IT security teams are getting a new weapon to detect one of the most popular tools used by threat actors to distribute malware: cracked versions of the Cobalt Strike attack framework.
Google has released a set of open-source YARA Rules and their integration as a VirusTotal Collection to help infosec pros flag and identify Cobalt Strike’s components and its respective versions. “Since many threat actors rely on cracked versions of Cobalt Strike to advance their cyberattacks, we hope that by disrupting its use, we can help protect organizations, their employees, and their customers around the globe,” Greg Sinclair, a security engineer at Google’s Cloud Threat Intelligence division, said in a blog.
Created as a commercial product in 2012 and now sold by Fortra, Cobalt Strike was designed as a toolkit for red teamers to test the resilience of their organization’s cyber defenses.
Wrapped into a JAR file, it includes a Team Server component, which sets up a centralized server that operates as both a Command and Control (C2) endpoint and a coordinating hub for multiple actors to control infected devices. There are several delivery templates for Javascript, VBA macros, and Powershell scripts that can deploy small shell code (diskless) implants known as stagers. These stagers call back to the Team Server via one of the supported communication channels, including HTTP/HTTPS, SMB, and DNS, to download the final stage implant known as the Beacon.
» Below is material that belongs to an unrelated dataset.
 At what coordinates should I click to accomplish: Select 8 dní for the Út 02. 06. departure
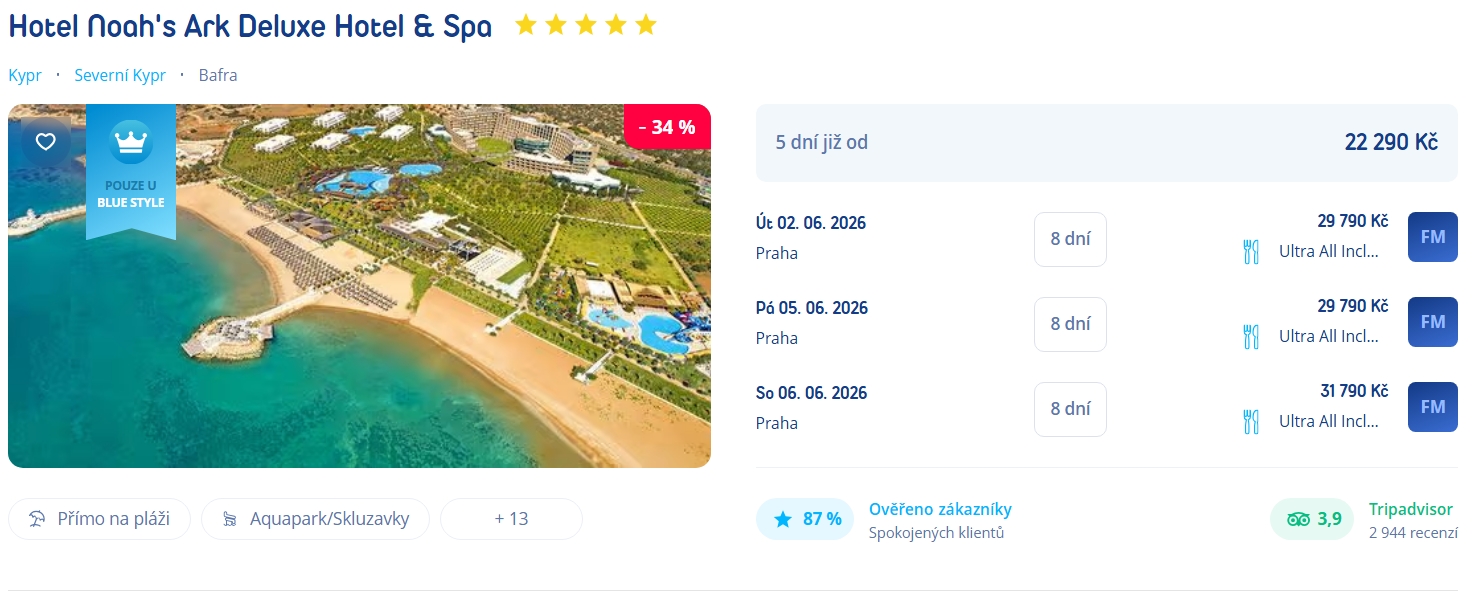1070,239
The Beacon is the core binary that gives the actor control over the infected computer.
Small wonder threat actors looked at this and said, “Wow.” And began making copies of it to help in their initial attacks and malware distribution. Google has found 34 different and illegal versions of Cobalt Strike, including copies of the current version, 4.7.
A typical Cobalt Strike infrastructure setup. Google image
Detecting Cobalt Strike or its clones isn’t easy. For each release version of Cobalt Strike, a new, unique beacon component is usually created. Google had to generate 165 signatures for Cobalt Strike components across all non-current versions. That’s because, typically, leaked and cracked versions of Cobalt Strike are one release version behind the current, commercial version.
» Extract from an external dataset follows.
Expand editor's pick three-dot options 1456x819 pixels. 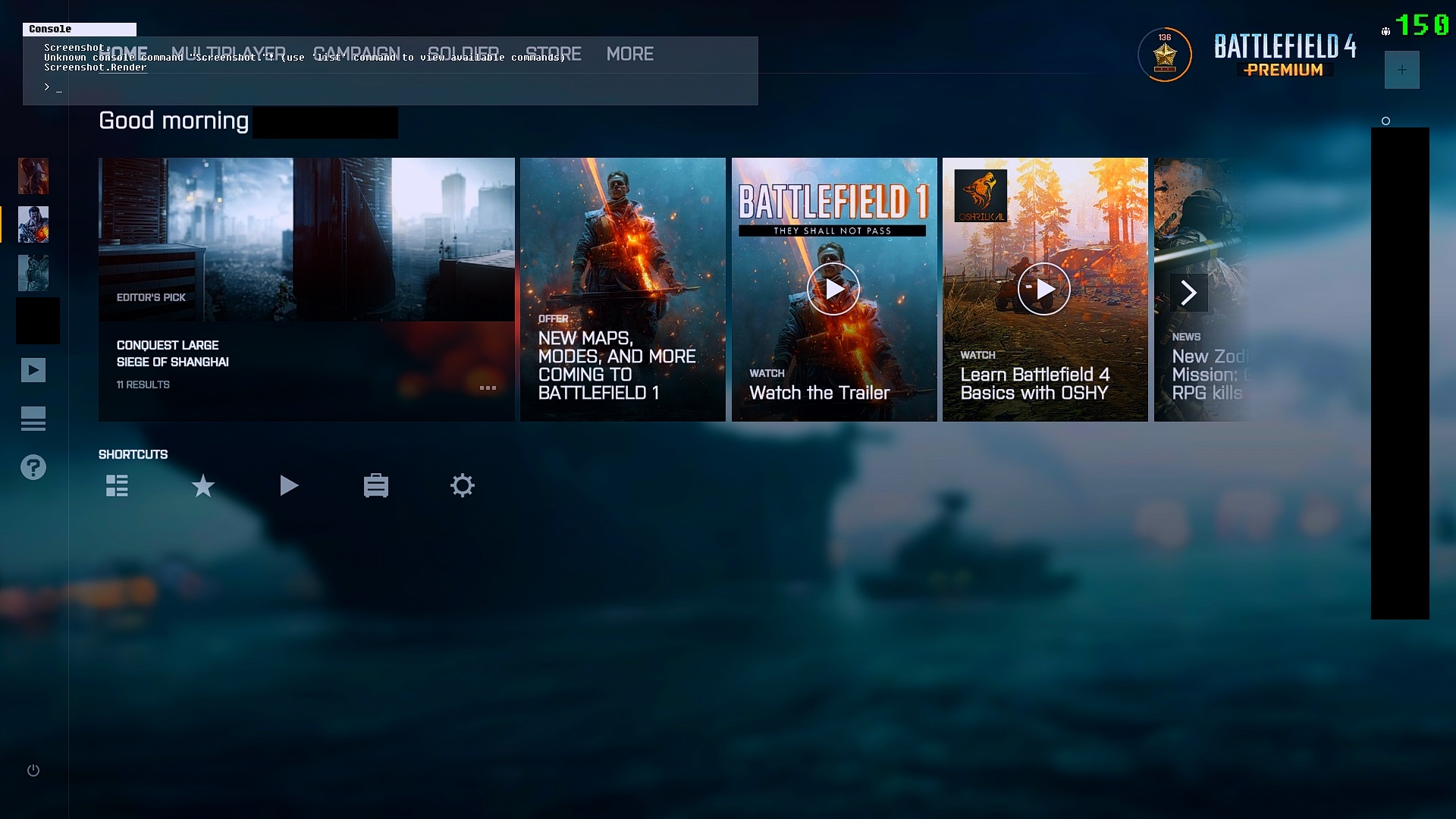(488, 388)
The YARA rules created by Google, which can be downloaded from VirusTotal, can be used for malware detection applications from vendors including AlienVault, Cisco Systems, ESET, Forcepoint, Kaspersky, McAfee/Trellix, SonicWall, Trend Micro and many others.
“Our intention,” says Google’s Sinclair, “is to move the tool back to the domain of legitimate red teams and make it harder for bad guys to abuse.”
This isn’t the first effort for detecting bad versions of Cobalt Strike. For example, in 2020 Cisco Systems released SNORT and ClamAV detection signatures, as well as a research paper on detecting Cobalt Strike.
Want to know how your security team can detect abuse of Cobalt Strike? Mandiant wrote this detailed blog to help defenders understand artifacts to look for. Microsoft offers advice as well, and Secureworks notes that by default, Cobalt Strike always leverages the Rundll32 utility for command execution.
There are other commercial penetration testing tools that have been cloned. One is Brute Ratel C4. Another, pointed out by Proofpoint, is Sliver, an open-source, cross-platform adversary simulation and red team platform.